→ **What to work on**
1) Decide whether each statement below agrees with the Ragsdale v. Kennedy case report: (a) the promissory note sued on was for $20,000.00; (b) the case was heard in the Court of Appeals on 7 August 1974; (c) the lower court rendered judgment for the defendants. Answer each with yes or no and quote the words of the case report that settle it.
2) Carry the Ragsdale v. Kennedy case report forward from its final line, writing the opening of the Chief Judge's opinion.

→ **Passage to read**
■ ■ ■ ■ ■
Ragsdale v. Kennedy, 22 N.C. App. 509 (1974)

Aug. 7, 1974 · North Carolina Court of Appeals · No. 744SC412
22 N.C. App. 509

HUGH A. RAGSDALE, SR. v. SHERMAN KENNEDY, BILL CLEVE and WILLIAM B. BROWN

No. 744SC412

(Filed 7 August 1974)

1. Bills and Notes § 4; Seals— seal on note — consideration

The seal on a promissory note imports a valuable consideration.

2. Reformation of Instruments § 4; Rules of Civil Procedure § 9— revision of note — mistake — insufficiency of allegation

Defendants’ allegation that the provision for attorney fees in a promissory note was not stricken through because of error, oversight and mutual mistake was not sufficiently particular to support revision of the note because of mistake. G.S. 1A-1, Rule 8; G.S. 1A-1, Rule 9(b).

3. Sales § 21— fraud by seller — rights of purchaser

In a case of actionable fraud by the seller, the purchaser has the right, at his election, to affirm the contract of purchase and retain whatever property or advantage he has received under it; and while his affirmance ends his right to rescind the contract, it does not prevent him from recovering from the seller, either in an independent action or by way of counterclaim when sued by the seller for the purchase price, the damages sustained by him by reason of the seller’s fraud.

4. Corporations § 13; Fiduciaries; Fraud § 7— corporate president-manager — no fiduciary duty to directors

The president-manager of a corporation does not stand in a fiduciary relationship to the corporation’s directors merely by virtue of his position as president-manager; therefore, fraud or unfair dealing will not be inferred in the sale of the corporation’s stock by the president-manager to the directors absent a showing of special circumstances creating such a fiduciary relationship.

5. Corporations § 13; Fraud § 9— insufficient allegations of fraud

Allegations by defendant corporate directors that plaintiff, the president and manager of the corporation, knew of the deteriorating financial position of the corporation but told defendants that the corporation was a “gold mine” were insufficient to allege active fraud by plaintiff in the sale of stock of the corporation to defendants.

Judge Baley dissenting.

Appeal by defendants from Cowper, Jvdge, 11 February 1974 Session of Superior Court held in ONSLOW County. Heard in the Court of Appeals 18 June 1974.

This is an action seeking recovery on a promissory note in the amount of $20,000.00. Judgment was rendered for the plaintiff on the pleadings.

*510Defendants appealed.

Warlick, Milsted & Dotson, by Alex Warliek, Jr., for the 'plaintiff.

Zennie L. Riggs, for the defendants.

BROCK, Chief Judge.
■ ■ ■ ■ ■
→ **Stored data**
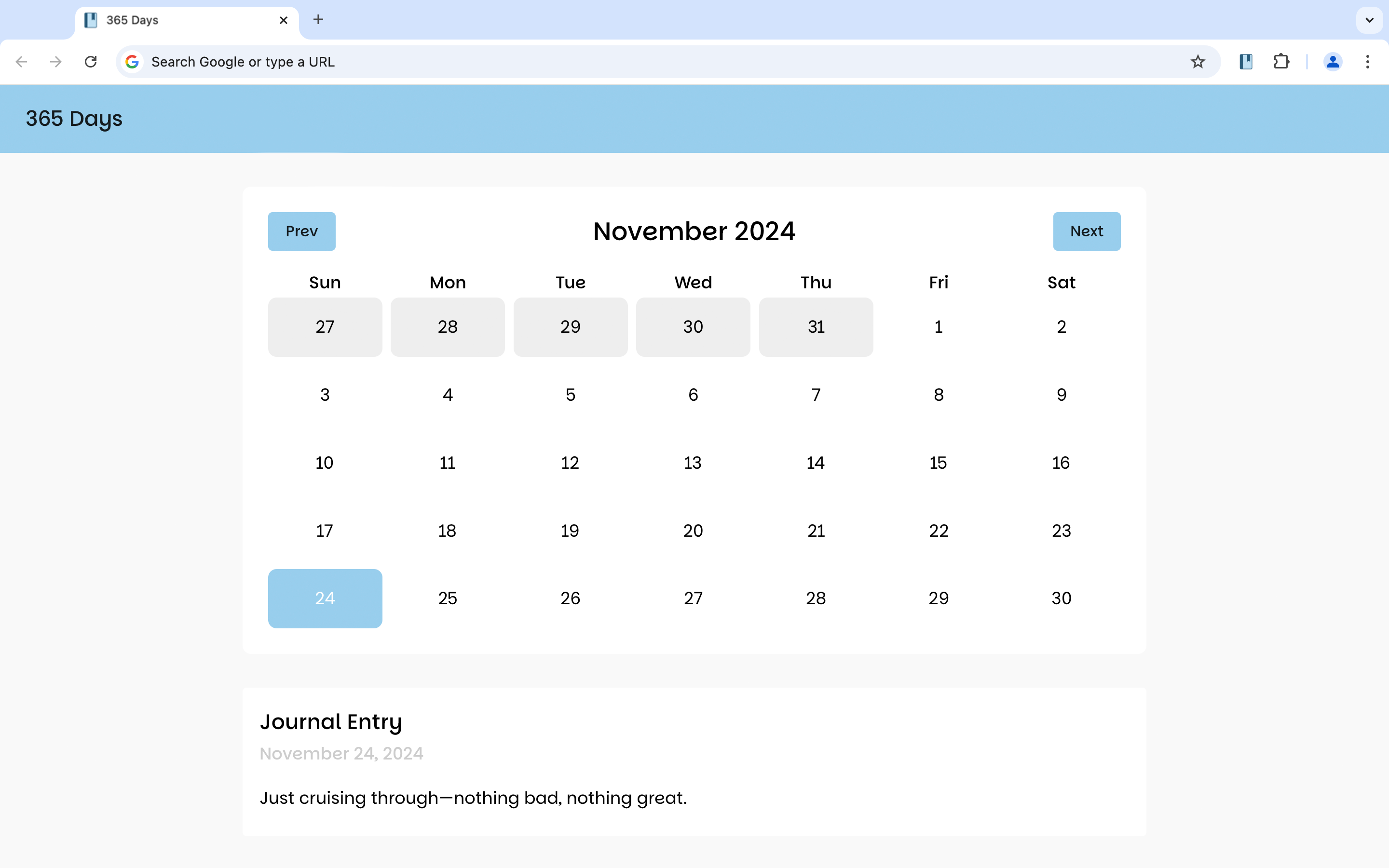
Task: Click the bookmark star icon
Action: [x=1198, y=61]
■ ■ ■ ■ ■
→ **Responses for each task**
1)
(a) Yes: "This is an action seeking recovery on a promissory note in the amount of $20,000.00."
(b) No: "Heard in the Court of Appeals 18 June 1974."
(c) No: "Judgment was rendered for the plaintiff on the pleadings."

2)
Plaintiff’s complaint contains four numbered allegations as follows:

“(1) That on or about November 22, 1972, defendants executed and delivered to plaintiff a promissory note, whereby defendants promised to pay to plaintiff or order 60 days from date, the sum of Twenty Thousand Dollars ($20,000.00), with interest thereon at the rate of six and one-half (6%) percent per annum; a copy of said note is hereto attached as Exhibit ‘A.’
“(2) That defendants have paid nothing on the principal amount of said note, and have paid interest through March 7th, 1973.
“(3) That said note provides, that, in addition to the outstanding balance, the holder shall be entitled to recover reasonable attorney’s fees to the extent permitted by applicable law.
“(4) That said defendants, jointly and severally, owe to the plaintiff the amount of said note, to wit, Twenty Thousand Dollars, ($20,000.00), and interest from March 7th, 1973, at six and one-half (6%) percent per annum, and attorney’s fees in the amount of Three Thousand Dollars ($3,000.00).”

The copy of the note which was attached to the complaint shows that it was executed under seal by each defendant.

As a “First Defense,” defendants assert that the complaint fails to state a claim upon which relief can be granted. Obviously, this “First Defense” does not raise an issue of fact. Also, it is obvious that it is devoid of merit.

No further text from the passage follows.